TASK STATEMENT:
Find every line in the records below that contains "computer", and copy it.

*** Opening RECORDS FOR THIS EXERCISE ***

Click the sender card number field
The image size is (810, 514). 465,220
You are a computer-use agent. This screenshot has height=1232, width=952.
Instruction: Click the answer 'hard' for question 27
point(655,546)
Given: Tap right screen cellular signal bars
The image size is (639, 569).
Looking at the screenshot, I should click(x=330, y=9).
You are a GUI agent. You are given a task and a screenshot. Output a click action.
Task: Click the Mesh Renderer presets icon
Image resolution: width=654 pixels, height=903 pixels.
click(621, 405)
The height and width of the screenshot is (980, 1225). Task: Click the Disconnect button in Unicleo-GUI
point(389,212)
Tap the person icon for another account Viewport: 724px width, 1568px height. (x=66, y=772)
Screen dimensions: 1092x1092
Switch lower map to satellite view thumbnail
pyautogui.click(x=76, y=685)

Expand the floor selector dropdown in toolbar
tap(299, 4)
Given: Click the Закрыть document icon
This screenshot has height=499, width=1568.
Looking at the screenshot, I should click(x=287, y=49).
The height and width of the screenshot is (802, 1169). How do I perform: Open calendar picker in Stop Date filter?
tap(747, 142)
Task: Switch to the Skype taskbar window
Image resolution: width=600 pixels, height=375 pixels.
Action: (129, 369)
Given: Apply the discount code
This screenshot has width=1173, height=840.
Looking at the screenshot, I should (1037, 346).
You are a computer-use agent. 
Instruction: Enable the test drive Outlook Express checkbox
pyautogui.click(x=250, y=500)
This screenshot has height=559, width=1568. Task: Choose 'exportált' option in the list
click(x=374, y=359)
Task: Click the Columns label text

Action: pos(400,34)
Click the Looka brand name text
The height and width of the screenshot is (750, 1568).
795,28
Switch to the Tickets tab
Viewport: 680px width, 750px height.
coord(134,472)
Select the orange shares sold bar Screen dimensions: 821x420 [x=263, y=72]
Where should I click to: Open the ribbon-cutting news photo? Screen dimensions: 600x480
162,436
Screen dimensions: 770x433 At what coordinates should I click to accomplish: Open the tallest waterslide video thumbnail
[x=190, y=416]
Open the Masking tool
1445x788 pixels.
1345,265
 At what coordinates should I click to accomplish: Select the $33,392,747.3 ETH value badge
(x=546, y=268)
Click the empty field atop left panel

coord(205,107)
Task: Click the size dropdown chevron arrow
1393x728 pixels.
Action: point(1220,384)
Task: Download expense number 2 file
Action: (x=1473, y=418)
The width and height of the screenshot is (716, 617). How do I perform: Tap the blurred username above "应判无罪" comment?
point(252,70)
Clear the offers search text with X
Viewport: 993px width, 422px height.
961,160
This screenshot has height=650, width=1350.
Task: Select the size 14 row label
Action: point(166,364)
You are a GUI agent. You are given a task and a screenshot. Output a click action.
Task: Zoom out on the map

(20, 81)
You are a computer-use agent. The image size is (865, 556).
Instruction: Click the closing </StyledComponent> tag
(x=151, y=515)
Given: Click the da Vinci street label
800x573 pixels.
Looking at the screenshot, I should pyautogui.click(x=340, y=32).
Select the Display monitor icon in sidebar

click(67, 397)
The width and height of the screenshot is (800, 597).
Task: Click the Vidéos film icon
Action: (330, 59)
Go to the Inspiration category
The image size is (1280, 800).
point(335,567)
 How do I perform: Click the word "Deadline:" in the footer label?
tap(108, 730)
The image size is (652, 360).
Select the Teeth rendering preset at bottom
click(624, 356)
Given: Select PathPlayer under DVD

*** Closing RECORDS FOR THIS EXERCISE ***

RESULT OF THIS EXERCISE:
You are a computer-use agent. This screenshot has height=1232, width=952.
You are a computer-use agent. 
You are a computer-use agent. The image size is (865, 556).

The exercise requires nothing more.